MONREALE – Bisogna trovare qualcosa a cui aggrapparsi quando il dolore è uno tsunami che travolge la vita. Ed è questo qualcosa che la gente di Monreale è scesa a cercare in strada per la fiaccolata, riempendo in migliaia ogni centimetro quadrato del basolato in questa Via Crucis di fine aprile.
Il lunghissimo corteo di tanto in tanto si ferma come nelle quattordici stazioni del calvario che condusse Gesù Cristo sul Golgota. Il silenzio è irreale. La gente recita il Padre nostro e l’Ave Maria. La fiumana di persone scandisce i nomi di Salvo, Massimo e Andrea seguiti dalla parole “vive”.
Non è soltanto una fiaccolata per commemorare tre giovani assassinati. La condivisione del dolore è un’esigenza che si nutre della speranza di donare conforto ai parenti di Andrea Miceli, Salvatore Turdo e Massimo Pirozzo, assassinati a colpi di pistola.
“Giustizia per i nostri fratelli”, c’è scritto sul lenzuolo bianco che apre il corteo. Uno striscione mostra le gigantografie dei morti negli istanti di una esistenza felice che non c’è più. Dietro ancora un altro cartello “Siete deboli e piccoli la vostra violenza non serve a costruire ma solo a distruggere”.
Dovevano essere giorni di festa a Monreale che si preparava da mesi in onore del Santissimo Crocifisso. Ed invece le luminarie restano spente.
Dove oggi ci sarebbe stata musica e sorrisi, dolciumi e voglia di divertirsi, si avverte ugualmente fortissimo il senso di comunità. Non era scontato, non lo è in una società che ha smarrito i valori della dignità e del rispetto. Quella stessa società che partorisce e cresce i suoi figli fino ad armarli per sparare ai propri simili.
No, non era per nulla scontato vedere questa immensa folla che abbraccia il dolore degli altri. Forse è questo quel qualcosa a cui ci si deve aggrappare senza distogliere per un solo momento lo sguardo dalle fioriere con i fori dei proiettili. Il male è davanti ai nostri occhi, bisogna vederlo e toccarlo per tenerlo bene a mente e impegnarsi affinché non ci sovrasti.

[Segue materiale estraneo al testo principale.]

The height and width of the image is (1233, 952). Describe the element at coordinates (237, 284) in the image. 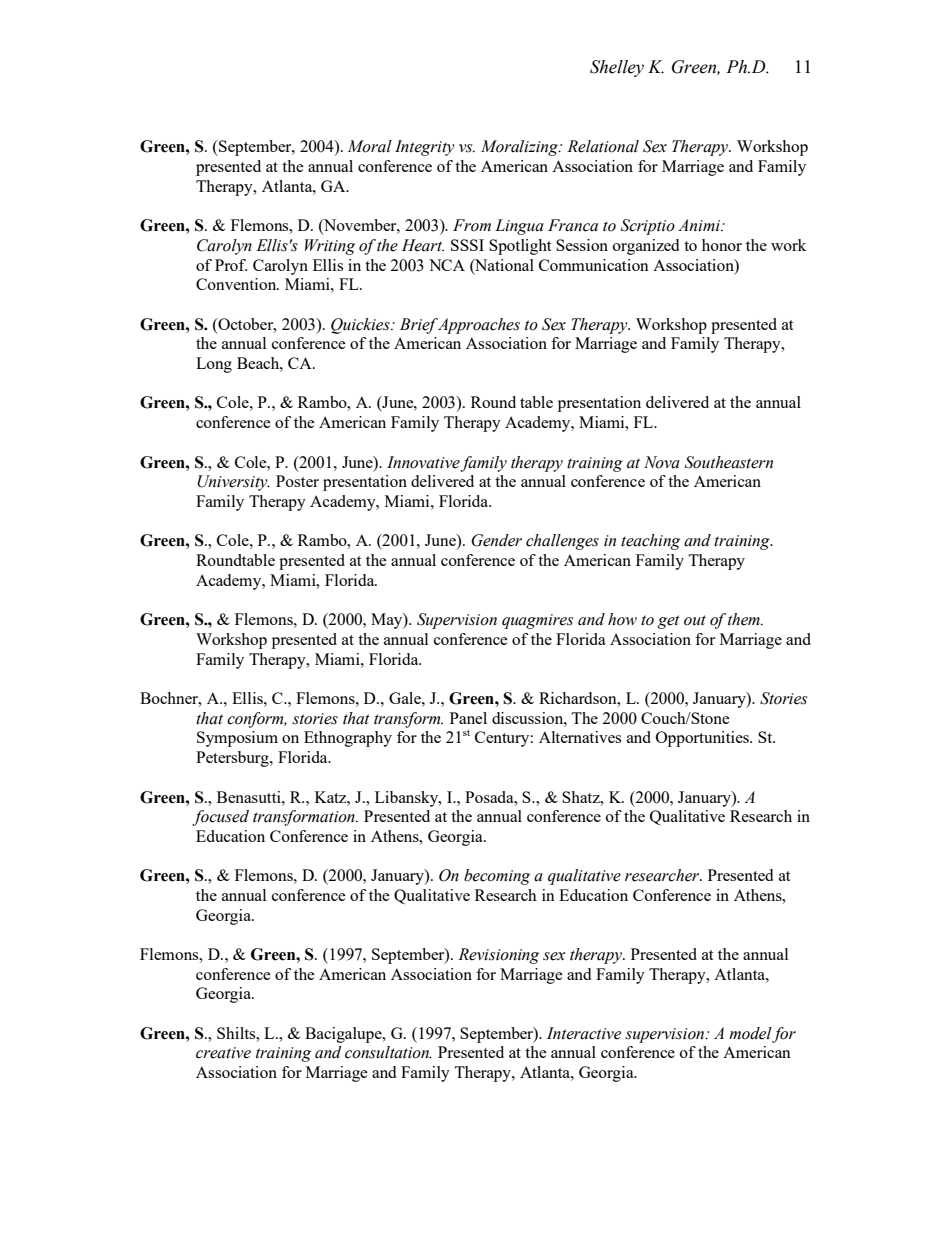

I see `Convention` at that location.
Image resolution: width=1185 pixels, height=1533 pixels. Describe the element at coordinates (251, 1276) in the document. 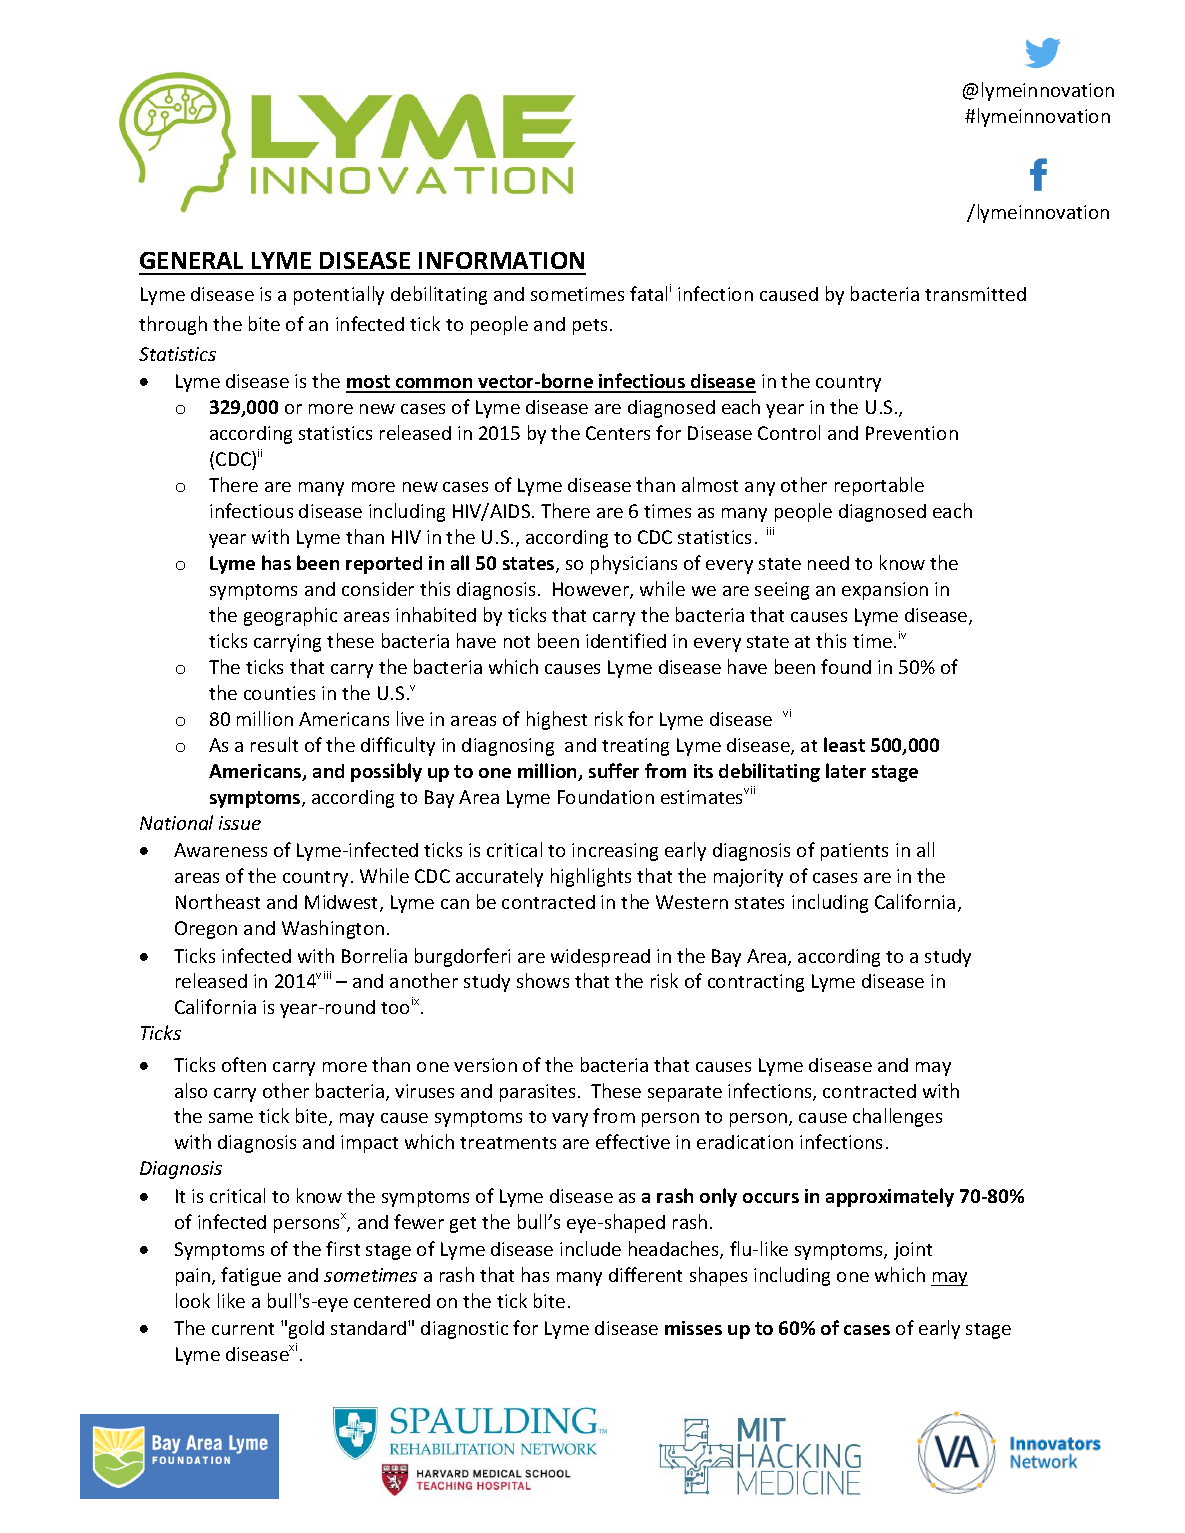

I see `fatigue` at that location.
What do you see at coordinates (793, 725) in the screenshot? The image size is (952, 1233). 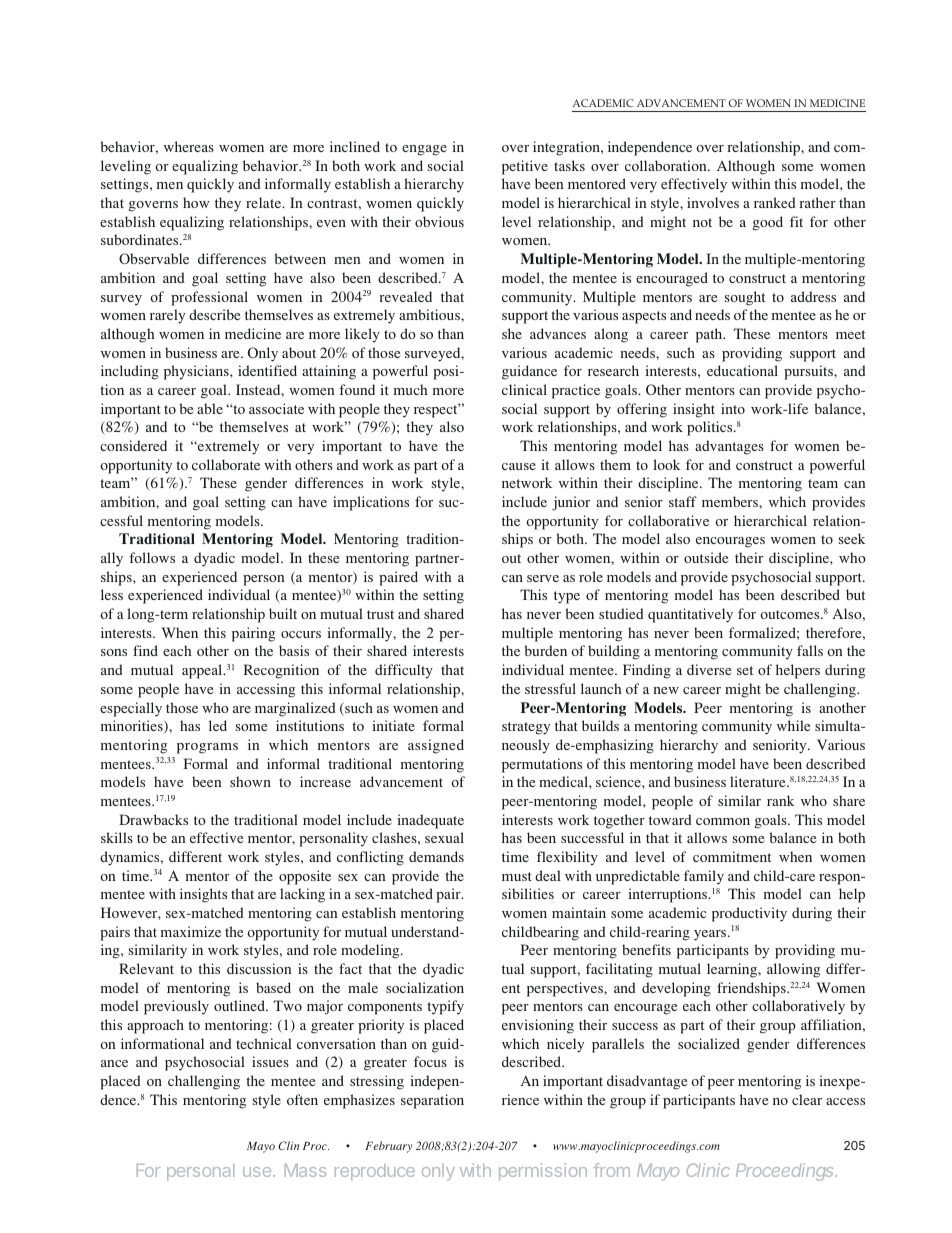 I see `while` at bounding box center [793, 725].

Proprio come fa una signora che tiene per mano un bambino e con l’altra abbraccia suo figlio più grande: “Poteva esserci lui fra i morti”, dice.
L’arcivescovo di Monreale, Gualtiero Isacchi, in prima fila accanto al sindaco Alberto Arcidiacono, prova a tracciare una strada. “Ci avete indicato un modello diverso, questa sera ci avete insegnato che è possibile camminare, pregare, piangere, sperare e attendere un tempo e un mondo migliori”, dice.
“Sono valori che vanno al di là della giustizia che non può colmare il vuoto”, aggiunge. L’uomo di fede pensa ai morti di Monreale e li paragona al “crocifisso del giovane Cristo, che è stato ucciso ingiustamente ma ha portato salvezza. Allora dobbiamo imparare da lui ad abitare queste croci e attraversare anche la strada nel perdono, la più difficile per l’essere umano. Forse impossibile ma con lui tutto diventa possibile”.